Ich will aufstehen und Suchen, doch mein Verstand sagt mir, ich soll bleiben und warten.
»Was ist denn passiert? Wo bleibt er denn?«, fragt mich Dirk plötzlich von der Seite.
»Auf dem Weg hierher wollte er bloß noch einmal nach Haus zu sich und hat gesagt ich soll schon mal vorgehen, er würde sofort nachkommen. Doch er lässt sich ja gar nicht mehr blicken! Was ist da los ich mach mir unendlich Sorgen ...«, erklär ich ihm nah an den Tränen.
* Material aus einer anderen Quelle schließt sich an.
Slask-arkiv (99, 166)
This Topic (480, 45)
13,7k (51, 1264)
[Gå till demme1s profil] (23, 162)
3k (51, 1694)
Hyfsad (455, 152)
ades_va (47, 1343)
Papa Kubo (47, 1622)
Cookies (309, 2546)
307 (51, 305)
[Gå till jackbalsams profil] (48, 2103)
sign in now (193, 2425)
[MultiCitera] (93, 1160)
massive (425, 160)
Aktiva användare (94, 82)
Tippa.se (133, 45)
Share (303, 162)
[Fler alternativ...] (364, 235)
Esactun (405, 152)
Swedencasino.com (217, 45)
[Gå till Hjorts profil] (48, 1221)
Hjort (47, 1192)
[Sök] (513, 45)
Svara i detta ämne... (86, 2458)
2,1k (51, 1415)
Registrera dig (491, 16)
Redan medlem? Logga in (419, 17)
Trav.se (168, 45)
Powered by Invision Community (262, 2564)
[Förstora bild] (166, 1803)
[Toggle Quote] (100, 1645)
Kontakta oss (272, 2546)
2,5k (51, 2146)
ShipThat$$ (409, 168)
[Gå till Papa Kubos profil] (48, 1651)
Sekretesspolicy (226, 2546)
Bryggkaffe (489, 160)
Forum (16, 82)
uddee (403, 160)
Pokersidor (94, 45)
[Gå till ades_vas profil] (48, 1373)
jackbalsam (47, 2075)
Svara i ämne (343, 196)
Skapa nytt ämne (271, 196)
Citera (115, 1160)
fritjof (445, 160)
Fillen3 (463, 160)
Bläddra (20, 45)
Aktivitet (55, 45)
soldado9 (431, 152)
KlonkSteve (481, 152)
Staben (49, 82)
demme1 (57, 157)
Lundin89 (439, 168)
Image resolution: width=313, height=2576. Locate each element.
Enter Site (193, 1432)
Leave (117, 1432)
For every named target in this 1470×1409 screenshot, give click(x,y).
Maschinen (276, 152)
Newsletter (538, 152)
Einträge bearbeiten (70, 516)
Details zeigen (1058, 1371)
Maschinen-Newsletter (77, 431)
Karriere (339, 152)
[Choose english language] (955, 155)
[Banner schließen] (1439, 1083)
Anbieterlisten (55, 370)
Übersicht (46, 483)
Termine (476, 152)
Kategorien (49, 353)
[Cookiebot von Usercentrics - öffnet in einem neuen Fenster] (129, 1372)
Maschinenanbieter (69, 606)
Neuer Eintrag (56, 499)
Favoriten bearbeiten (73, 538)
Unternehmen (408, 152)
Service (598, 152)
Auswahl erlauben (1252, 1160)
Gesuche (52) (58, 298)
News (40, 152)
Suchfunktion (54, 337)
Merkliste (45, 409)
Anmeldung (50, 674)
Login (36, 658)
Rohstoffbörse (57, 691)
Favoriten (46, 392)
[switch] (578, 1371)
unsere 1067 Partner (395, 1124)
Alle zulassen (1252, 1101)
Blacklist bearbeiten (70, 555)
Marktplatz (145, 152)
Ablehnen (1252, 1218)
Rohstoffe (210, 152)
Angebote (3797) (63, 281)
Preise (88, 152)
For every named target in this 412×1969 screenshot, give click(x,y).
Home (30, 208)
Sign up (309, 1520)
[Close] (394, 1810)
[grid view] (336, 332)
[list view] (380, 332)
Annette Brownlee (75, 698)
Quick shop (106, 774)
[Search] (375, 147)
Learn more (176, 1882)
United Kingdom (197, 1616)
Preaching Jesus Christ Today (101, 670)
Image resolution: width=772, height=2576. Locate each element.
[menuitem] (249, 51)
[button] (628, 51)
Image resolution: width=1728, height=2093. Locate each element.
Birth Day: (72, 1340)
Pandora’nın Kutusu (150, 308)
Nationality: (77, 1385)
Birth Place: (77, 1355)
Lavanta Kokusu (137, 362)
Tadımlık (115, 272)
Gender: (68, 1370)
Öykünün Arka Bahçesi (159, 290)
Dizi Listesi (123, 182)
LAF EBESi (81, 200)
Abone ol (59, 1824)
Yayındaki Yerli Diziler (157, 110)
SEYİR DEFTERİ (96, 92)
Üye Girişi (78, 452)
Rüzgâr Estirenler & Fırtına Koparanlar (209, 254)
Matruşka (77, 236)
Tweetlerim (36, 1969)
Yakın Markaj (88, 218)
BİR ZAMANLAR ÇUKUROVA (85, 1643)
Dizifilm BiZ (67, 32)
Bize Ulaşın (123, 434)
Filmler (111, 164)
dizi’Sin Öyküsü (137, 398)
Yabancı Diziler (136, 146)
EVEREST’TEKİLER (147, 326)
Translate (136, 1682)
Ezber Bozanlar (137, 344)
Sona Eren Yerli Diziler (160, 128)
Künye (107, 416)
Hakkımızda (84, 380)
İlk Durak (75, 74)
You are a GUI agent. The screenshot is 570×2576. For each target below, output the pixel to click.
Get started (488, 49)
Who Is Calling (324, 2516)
»Mach dir mal keine Sorgen. Er wird schon noch auftauchen, da wird nichts passiert sein.«
In diesem Moment wird die Tür aufgerissen und Marc kommt herein gestapft. Ein erleichtertes Lächeln will sich auf meinem Gesicht breit machen. Doch es bleibt nur für kurze Zeit dort. Anstatt sich neben Dirk und somit in meine Nähe zu setzen verzieht er sich in die erste Reihe weit weg von mir.
Ich wollte aufspringen und zu ihm rennen, doch in diesem Moment endet schon wieder die Pause durch die Klingel und die Stunde beginnt.
Doch diesmal haben wir keinen so besonders fairen Lehrer. Es ist Zeit für Englisch mit einem großen behaarten Etwas. Ich bin von der Aktion von Marc immer noch so geschockt, dass ich wie versteinert dasitze und auf Marc starr.
»Herr Neumann, Herr Neumann. Entschuldigen sie bitte, dass ich sie beim Schlafen störe, aber ich hätte sie gern hier vorne an der Tafel.«
Erst nach und nach dringt die Stimme zu mir durch. Erst als mir Dirk heftigst in die Seite stößt bekomm ich mit was abläuft. Die anderen um mich herum beginnen schon zu lachen.
Mir ist gehörig an diesem Tag das Lachen vergangen. Missmutig stehe ich auf und beweg mich nach vorne an die Tafel.
»Na, dann berichten sie mal von Ihren Hausaufgaben, die sie erledigen sollten.«
So ein Arsch. Durchfährt es durch meine Gedanken. Der weiß doch genau was gestern abgelaufen war und er weiß genau, dass ich da weder was von den Hausaufgaben mitbekommen habe, noch je die Zeit gehabt hätte sie zu machen.
Hab ich's denn nur noch mit Mobbing zu tun hier?
»Hallo, wir warten! Berichten sie uns bitte von ihren Hausaufgaben!«, bohrt das sabbernde, behaarte Etwas neben mir nach.
»Also bitte!«
»Ja also ...«, meine Augen wandern durch den Raum und bleiben immer wieder sorgenerfüllt und fragend bei Marc hängen. Doch der blickt zu Boden und gibt keine Reaktion von sich.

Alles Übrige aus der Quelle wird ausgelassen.